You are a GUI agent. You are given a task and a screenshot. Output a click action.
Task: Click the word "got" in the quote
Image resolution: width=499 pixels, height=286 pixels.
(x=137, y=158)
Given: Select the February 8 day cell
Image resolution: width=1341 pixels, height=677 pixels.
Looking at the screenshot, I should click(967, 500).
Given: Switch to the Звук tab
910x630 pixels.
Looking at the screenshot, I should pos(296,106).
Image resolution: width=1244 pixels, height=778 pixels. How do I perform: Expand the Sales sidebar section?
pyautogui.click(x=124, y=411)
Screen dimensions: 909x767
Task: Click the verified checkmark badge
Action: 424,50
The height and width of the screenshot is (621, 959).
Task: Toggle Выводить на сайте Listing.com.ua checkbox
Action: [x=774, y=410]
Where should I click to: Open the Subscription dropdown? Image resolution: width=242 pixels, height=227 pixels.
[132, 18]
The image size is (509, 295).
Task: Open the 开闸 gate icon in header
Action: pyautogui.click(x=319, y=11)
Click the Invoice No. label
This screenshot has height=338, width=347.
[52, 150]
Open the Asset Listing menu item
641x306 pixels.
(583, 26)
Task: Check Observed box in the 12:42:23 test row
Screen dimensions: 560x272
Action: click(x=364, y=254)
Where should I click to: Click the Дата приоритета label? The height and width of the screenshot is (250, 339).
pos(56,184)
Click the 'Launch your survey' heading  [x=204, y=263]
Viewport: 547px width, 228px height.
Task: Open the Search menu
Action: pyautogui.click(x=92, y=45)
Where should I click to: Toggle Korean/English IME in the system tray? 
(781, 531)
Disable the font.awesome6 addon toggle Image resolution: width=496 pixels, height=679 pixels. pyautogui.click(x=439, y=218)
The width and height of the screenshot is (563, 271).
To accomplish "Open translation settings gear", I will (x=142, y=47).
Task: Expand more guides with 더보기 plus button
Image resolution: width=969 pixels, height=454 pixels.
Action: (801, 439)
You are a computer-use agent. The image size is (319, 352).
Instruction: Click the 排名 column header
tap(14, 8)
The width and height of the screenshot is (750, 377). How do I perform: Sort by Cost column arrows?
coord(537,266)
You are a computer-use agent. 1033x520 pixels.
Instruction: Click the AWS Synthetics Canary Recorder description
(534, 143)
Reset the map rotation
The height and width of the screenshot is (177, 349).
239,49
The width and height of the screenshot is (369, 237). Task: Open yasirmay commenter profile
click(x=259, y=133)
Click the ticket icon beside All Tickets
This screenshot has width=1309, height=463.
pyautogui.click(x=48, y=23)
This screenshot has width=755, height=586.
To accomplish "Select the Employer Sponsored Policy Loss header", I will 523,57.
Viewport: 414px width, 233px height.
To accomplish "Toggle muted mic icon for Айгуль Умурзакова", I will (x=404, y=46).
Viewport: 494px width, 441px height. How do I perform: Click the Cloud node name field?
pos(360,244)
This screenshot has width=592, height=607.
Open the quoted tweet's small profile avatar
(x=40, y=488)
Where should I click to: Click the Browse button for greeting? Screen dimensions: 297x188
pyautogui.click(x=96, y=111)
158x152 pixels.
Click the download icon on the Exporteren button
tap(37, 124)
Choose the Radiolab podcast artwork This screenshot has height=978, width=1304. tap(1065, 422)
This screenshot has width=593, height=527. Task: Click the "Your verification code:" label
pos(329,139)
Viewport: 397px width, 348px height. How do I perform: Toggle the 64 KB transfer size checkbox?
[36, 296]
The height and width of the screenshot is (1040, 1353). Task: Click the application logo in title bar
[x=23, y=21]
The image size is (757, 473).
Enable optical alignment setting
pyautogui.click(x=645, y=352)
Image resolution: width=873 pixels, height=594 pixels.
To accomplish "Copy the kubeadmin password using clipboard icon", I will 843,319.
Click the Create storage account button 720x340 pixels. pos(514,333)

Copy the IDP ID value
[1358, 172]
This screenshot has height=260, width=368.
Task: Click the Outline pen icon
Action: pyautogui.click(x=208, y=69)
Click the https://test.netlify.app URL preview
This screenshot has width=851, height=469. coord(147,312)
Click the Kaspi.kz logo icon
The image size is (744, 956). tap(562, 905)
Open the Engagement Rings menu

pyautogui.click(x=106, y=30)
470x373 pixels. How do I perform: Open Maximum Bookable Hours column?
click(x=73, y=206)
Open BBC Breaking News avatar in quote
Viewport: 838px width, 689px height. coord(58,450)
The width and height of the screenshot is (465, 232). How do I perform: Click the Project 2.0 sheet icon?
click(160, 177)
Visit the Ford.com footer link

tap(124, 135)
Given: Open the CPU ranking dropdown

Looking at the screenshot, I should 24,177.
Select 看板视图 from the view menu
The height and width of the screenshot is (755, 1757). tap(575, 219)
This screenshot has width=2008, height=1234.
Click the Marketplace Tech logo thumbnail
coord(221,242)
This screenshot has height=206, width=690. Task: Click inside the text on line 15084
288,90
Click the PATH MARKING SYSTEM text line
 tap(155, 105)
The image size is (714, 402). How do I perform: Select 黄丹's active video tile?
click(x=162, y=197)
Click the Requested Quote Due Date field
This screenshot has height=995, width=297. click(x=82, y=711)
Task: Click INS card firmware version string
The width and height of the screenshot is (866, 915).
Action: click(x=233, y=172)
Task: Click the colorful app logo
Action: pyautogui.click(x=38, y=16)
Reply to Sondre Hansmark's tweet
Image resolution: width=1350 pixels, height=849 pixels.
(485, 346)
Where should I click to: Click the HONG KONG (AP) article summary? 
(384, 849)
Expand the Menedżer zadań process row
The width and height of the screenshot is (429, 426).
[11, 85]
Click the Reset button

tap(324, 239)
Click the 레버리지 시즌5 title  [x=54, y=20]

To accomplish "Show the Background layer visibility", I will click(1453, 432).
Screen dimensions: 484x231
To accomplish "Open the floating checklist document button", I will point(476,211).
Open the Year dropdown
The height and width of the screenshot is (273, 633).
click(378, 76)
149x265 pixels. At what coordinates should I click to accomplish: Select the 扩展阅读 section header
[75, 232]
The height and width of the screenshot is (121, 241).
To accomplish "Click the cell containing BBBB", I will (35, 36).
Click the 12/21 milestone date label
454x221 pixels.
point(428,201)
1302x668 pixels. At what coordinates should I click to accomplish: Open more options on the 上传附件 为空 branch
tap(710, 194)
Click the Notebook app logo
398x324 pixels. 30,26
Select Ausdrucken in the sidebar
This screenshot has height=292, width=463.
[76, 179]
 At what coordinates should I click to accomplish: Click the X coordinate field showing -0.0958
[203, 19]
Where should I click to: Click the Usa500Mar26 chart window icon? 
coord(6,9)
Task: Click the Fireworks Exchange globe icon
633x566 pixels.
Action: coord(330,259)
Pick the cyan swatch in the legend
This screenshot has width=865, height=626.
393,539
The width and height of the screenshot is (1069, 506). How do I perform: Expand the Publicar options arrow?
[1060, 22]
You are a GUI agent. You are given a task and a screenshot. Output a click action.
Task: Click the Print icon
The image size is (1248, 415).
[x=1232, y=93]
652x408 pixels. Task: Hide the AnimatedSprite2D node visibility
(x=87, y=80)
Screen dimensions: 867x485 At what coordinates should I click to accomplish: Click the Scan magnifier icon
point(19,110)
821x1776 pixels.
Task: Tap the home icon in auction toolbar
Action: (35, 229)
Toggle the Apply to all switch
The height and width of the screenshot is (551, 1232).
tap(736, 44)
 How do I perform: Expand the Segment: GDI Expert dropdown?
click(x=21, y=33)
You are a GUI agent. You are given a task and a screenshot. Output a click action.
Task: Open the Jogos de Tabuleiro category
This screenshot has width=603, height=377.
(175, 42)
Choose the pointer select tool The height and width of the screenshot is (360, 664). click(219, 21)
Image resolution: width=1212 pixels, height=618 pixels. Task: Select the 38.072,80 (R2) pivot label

EXERCISE DIRECTIONS:
Which lines above include the word "computer"? Show each one.

ANSWER BELOW:
You are a computer-use agent. The image size is (319, 352).
You are a computer-use agent. 1033x520 pixels.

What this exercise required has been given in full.